═══ SUPPLIED MATERIAL ═══
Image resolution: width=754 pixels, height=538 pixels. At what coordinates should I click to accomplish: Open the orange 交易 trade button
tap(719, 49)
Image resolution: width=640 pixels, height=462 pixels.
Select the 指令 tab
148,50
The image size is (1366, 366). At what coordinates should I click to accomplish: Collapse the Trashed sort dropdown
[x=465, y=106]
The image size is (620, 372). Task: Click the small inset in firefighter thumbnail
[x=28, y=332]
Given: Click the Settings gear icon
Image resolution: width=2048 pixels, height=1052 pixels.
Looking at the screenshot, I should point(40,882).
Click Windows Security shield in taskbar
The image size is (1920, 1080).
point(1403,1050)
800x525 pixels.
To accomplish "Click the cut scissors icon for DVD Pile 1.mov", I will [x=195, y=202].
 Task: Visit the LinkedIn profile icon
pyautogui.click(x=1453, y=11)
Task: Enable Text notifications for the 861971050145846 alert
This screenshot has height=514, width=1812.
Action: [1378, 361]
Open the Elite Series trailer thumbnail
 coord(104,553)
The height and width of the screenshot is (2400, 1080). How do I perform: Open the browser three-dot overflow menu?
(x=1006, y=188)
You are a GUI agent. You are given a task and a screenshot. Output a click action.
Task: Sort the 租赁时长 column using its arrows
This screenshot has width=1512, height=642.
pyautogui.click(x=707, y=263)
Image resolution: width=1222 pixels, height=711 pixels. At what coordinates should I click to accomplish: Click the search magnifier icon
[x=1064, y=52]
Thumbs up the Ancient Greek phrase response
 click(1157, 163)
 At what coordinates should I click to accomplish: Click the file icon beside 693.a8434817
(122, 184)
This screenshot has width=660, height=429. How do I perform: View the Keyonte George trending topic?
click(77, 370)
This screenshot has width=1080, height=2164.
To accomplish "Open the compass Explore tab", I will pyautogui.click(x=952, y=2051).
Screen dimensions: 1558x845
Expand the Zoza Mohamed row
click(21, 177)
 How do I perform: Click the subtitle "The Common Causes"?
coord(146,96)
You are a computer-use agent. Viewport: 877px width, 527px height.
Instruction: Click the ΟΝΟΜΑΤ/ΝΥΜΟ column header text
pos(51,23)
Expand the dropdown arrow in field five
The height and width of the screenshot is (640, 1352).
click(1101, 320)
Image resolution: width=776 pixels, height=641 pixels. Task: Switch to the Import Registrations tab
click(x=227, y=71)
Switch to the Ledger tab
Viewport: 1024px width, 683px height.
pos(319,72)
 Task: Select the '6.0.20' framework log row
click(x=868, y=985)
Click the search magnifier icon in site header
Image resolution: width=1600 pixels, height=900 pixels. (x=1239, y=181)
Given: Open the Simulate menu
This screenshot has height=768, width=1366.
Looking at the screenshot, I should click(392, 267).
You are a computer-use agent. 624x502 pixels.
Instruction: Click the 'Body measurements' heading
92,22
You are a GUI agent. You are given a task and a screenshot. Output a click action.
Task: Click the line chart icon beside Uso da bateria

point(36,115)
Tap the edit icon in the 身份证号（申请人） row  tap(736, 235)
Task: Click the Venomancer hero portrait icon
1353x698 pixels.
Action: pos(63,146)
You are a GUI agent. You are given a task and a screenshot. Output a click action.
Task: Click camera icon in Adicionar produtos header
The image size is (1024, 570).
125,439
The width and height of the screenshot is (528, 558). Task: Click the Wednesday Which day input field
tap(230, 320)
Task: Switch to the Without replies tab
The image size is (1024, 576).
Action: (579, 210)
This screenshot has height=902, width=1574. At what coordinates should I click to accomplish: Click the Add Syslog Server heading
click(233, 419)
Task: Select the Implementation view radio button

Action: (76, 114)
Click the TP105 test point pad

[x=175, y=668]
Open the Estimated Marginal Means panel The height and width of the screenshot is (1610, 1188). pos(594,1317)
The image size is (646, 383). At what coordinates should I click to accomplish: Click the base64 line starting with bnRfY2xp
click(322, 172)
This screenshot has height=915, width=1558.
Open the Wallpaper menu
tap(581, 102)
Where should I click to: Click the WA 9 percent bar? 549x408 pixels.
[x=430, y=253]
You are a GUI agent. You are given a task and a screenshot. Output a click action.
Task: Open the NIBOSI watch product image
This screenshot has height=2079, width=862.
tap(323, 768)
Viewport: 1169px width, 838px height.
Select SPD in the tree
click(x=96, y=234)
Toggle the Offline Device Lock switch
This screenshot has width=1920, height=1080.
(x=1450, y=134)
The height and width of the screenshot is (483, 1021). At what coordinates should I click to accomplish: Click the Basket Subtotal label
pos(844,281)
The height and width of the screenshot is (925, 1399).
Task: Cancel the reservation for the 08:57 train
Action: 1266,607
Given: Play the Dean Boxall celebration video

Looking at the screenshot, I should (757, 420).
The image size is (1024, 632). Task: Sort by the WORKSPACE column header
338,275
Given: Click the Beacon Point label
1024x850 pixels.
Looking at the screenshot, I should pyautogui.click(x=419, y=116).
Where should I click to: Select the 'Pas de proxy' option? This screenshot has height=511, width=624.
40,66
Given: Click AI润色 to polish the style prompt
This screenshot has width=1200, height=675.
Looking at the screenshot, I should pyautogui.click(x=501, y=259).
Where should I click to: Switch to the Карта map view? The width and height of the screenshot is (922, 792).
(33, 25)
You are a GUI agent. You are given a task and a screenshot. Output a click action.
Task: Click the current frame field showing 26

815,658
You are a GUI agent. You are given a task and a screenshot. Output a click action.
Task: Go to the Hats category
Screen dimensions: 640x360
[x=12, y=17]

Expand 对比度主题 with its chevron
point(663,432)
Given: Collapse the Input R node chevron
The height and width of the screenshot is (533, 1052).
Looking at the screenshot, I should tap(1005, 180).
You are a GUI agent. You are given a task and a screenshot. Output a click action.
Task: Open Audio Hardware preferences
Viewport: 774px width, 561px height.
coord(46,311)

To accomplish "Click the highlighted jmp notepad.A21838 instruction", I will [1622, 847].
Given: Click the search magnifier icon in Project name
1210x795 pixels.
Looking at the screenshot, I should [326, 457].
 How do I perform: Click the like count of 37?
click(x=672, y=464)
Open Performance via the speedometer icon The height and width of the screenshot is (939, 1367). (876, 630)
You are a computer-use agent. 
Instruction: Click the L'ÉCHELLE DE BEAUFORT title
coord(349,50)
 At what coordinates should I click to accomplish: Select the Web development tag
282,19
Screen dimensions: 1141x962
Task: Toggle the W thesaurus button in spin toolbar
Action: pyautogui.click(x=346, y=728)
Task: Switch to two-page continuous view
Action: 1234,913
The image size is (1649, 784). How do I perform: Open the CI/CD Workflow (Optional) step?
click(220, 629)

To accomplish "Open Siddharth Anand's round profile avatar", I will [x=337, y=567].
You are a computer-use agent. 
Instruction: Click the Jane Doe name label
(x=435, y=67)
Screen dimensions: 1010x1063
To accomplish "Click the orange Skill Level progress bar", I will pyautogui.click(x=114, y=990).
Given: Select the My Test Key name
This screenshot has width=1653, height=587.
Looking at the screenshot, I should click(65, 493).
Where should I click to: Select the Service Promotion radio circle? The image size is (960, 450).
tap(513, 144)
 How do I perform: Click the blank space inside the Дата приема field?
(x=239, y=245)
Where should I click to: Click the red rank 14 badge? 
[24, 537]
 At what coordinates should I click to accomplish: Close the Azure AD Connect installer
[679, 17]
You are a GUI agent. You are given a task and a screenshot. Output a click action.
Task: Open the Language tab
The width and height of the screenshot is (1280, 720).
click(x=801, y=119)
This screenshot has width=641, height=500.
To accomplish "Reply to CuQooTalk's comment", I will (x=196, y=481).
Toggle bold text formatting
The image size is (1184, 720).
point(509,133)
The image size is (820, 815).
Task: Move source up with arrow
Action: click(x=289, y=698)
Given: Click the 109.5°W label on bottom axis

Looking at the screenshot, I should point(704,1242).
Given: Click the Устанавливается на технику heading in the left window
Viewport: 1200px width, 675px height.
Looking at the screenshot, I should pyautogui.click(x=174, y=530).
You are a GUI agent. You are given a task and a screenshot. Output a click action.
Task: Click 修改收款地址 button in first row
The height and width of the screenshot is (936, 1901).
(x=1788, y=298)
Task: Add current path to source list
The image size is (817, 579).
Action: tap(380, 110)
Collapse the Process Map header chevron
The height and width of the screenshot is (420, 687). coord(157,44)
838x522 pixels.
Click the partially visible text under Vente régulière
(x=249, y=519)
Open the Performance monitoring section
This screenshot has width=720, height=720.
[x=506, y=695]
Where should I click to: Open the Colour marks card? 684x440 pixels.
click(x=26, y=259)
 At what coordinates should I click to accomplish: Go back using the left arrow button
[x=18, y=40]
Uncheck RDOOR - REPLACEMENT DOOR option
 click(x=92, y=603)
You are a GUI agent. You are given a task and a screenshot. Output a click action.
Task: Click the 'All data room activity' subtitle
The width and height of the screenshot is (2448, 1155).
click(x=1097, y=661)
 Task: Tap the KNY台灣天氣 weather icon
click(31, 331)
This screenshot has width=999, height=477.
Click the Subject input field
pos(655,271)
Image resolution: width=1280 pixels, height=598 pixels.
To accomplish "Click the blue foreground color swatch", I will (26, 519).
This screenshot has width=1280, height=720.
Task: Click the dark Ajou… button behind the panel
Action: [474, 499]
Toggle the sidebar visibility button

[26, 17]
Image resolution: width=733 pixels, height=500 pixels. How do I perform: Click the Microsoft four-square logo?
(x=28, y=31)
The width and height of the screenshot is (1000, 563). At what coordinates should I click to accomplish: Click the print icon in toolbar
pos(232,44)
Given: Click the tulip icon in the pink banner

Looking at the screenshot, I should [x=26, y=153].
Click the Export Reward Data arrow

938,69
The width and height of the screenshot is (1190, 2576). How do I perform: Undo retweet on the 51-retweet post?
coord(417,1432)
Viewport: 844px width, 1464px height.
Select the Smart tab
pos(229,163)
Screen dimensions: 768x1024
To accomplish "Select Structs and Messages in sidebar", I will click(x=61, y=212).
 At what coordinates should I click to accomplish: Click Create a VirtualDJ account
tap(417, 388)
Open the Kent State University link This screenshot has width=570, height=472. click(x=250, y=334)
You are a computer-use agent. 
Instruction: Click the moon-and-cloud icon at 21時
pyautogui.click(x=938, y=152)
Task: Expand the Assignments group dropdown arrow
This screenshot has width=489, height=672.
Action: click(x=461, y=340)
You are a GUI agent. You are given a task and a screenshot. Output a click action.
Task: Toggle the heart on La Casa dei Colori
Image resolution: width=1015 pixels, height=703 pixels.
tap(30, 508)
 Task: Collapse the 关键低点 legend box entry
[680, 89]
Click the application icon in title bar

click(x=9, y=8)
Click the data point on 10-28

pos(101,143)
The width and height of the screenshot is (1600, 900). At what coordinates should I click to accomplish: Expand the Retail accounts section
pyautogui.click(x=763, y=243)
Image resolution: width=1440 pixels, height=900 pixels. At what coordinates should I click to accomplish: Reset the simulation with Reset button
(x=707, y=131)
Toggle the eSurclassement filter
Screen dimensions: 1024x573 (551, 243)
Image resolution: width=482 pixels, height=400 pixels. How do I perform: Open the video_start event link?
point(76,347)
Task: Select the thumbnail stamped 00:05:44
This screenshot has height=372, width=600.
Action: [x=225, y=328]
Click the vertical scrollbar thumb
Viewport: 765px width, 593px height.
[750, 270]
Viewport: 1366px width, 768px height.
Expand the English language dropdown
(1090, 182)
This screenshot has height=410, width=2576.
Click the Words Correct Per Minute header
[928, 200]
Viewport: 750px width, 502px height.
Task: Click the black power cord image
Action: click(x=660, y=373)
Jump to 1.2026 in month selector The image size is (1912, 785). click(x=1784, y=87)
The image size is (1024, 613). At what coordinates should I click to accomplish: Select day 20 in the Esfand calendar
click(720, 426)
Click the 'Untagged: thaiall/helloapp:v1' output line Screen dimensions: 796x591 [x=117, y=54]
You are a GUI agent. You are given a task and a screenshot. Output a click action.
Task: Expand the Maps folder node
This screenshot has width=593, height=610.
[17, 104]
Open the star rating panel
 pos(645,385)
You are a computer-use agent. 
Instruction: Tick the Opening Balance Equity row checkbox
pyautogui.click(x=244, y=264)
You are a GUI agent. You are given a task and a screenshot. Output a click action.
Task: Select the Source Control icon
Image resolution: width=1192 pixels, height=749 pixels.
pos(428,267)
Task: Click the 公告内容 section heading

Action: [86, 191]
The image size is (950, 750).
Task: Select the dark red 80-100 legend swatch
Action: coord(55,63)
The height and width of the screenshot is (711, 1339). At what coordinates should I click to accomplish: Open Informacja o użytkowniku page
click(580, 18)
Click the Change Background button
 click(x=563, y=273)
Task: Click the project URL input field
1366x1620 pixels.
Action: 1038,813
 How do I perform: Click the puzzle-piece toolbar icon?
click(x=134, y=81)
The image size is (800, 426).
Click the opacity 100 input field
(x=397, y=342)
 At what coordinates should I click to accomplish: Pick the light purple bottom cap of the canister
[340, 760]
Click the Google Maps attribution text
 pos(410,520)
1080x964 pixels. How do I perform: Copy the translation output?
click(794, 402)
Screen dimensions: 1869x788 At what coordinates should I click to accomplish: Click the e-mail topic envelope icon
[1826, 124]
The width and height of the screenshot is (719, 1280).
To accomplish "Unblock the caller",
═══
▸ **PROBLEM TO WORK ON**: In the material above, find each line containing the word "node" and copy it.

▸ **ANSWER FOR THIS EXERCISE**:
Given: Collapse the Input R node chevron
Task: Expand the Maps folder node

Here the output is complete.